À esquerda, o advogado José Luis Oliveira Lima, o Juca. À direita, Daniel Vorcaro, dono do Banco Master
À esquerda, o advogado José Luis Oliveira Lima, o Juca. À direita, Daniel Vorcaro, dono do Banco Master
Foto: Reprodução; Jornal Nacional/ Reprodução / Perfil Brasil

Polícia Federal recusa proposta por omissão de dados

A renúncia do defensor coincide com o momento em que a Polícia Federal comunicou formalmente a rejeição da primeira proposta de delação premiada apresentada pelo banqueiro. Na avaliação dos investigadores da corporação, o documento enviado continha omissões graves sobre fatos que já foram descobertos ao longo das apurações em andamento. As autoridades consideraram que a peça carecia de robustez e funcionava mais como um instrumento de defesa do que como uma revelação efetiva do esquema. A corporação apontou que as informações deixaram de fora detalhes sobre transações financeiras envolvendo políticos investigados, a exemplo do senador Ciro Nogueira.

Enquanto a polícia manifestou sua contrariedade, a Procuradoria-Geral da República decidiu manter as tratativas em andamento e devolveu os termos para que os advogados façam os complementos necessários. Apesar disso, cresce o clima de ceticismo em Brasília quanto à viabilidade desse entendimento. Caso o procurador-geral da República, Paulo Gonet, opte por rejeitar definitivamente o acordo, os defensores perderão qualquer margem para recorrer aos demais ministros do Supremo Tribunal Federal, uma vez que o órgão ministerial detém a exclusividade da titularidade da ação penal.

Relator do supremo resiste a homologar acordo sem provas

A insatisfação com os termos apresentados pela banca anterior não se restringe aos policiais, estendendo-se também ao gabinete do ministro André Mendonça, relator do caso no Supremo Tribunal Federal. O magistrado sinalizou nos bastidores que mantém uma postura rígida e que não aceitará qualquer tipo de seletividade no fornecimento de dados pelo investigado. Ele tem enfatizado a interlocutores que a colaboração premiada é um benefício que atende primordialmente ao interesse de quem está preso, reforçando que os investigadores possuem meios próprios para apurar os crimes sem depender da fala do empresário.
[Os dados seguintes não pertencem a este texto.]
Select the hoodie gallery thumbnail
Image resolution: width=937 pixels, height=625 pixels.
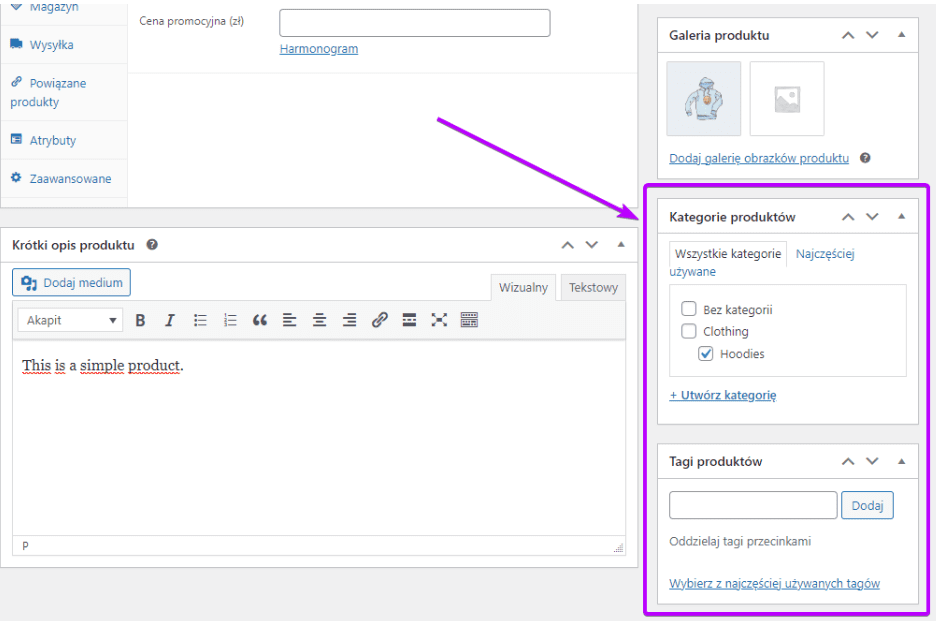coord(703,99)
O clima entre o ministro e o grupo de advogados vinha se deteriorando após discussões acirradas sobre o conteúdo da proposta. Fontes informaram que o ministro foi alertado pelos investigadores de que um único aparelho celular apreendido já está fornecendo todas as informações cruciais necessárias para o inquérito, enquanto o ex-banqueiro demonstrava relutância em confirmar episódios que se tornaram públicos com as operações ostensivas. A percepção geral na corte é de que um eventual acordo chancelado pela atual gestão da procuradoria sem fatos substancialmente novos seria visto como um recuo institucional sem justificativa técnica.
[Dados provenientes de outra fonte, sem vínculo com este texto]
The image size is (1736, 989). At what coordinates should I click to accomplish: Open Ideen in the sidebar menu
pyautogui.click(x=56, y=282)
Pressão do cárcere faz empresário elevar oferta financeira

Diante do isolamento e das seguidas negativas, relatos indicam que o banqueiro não suporta mais as pressões decorrentes do período de permanência na prisão. Após uma postura inicial focada na blindagem de seus aliados políticos e empresariais, ele indicou disposição para ampliar consideravelmente o escopo do que pretende relatar. Para tentar destravar as negociações com os procuradores federais, o empresário estaria disposto a elevar o valor oferecido como ressarcimento e multa em uma eventual delação. A proposta financeira saltaria de R$ 40 bilhões para R$ 60 bilhões devolvidos aos cofres públicos.
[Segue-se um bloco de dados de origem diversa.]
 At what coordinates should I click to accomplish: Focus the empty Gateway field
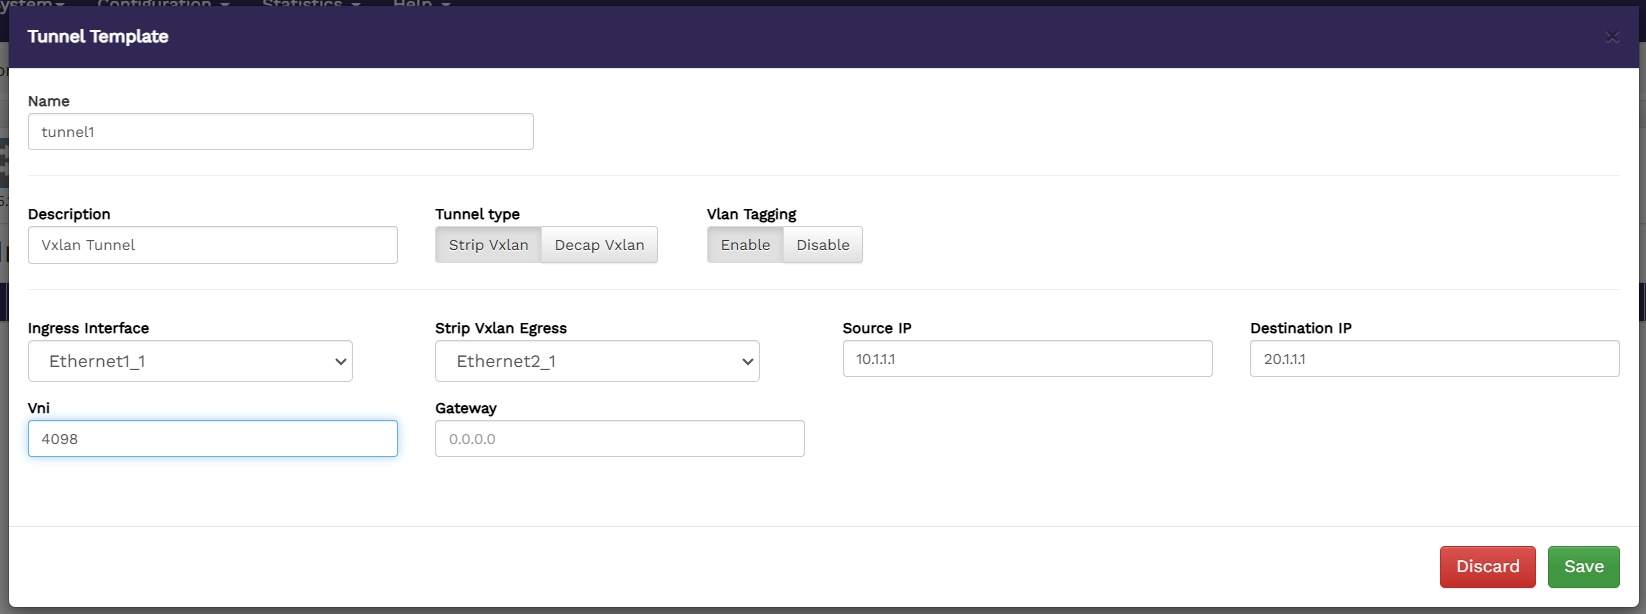(619, 439)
A condução dos trabalhos agora permanece sob a responsabilidade do advogado Sérgio Leonardo, que mantém uma antiga relação de confiança com o cliente, enquanto um novo nome não é anunciado para preencher a vaga deixada. Em paralelo ao impasse da delação, a banca anterior formalizou uma solicitação de transferência do preso, que atualmente se encontra em uma cela na Superintendência da Polícia Federal no Distrito Federal. O pedido visa transferi-lo para o 19º Batalhão da Polícia Militar, estrutura situada dentro do Complexo Penitenciário da Papuda e apelidada de Papudinha, sob a alegação de que as instalações atuais na sede policial não atendem às condições adequadas para a custódia.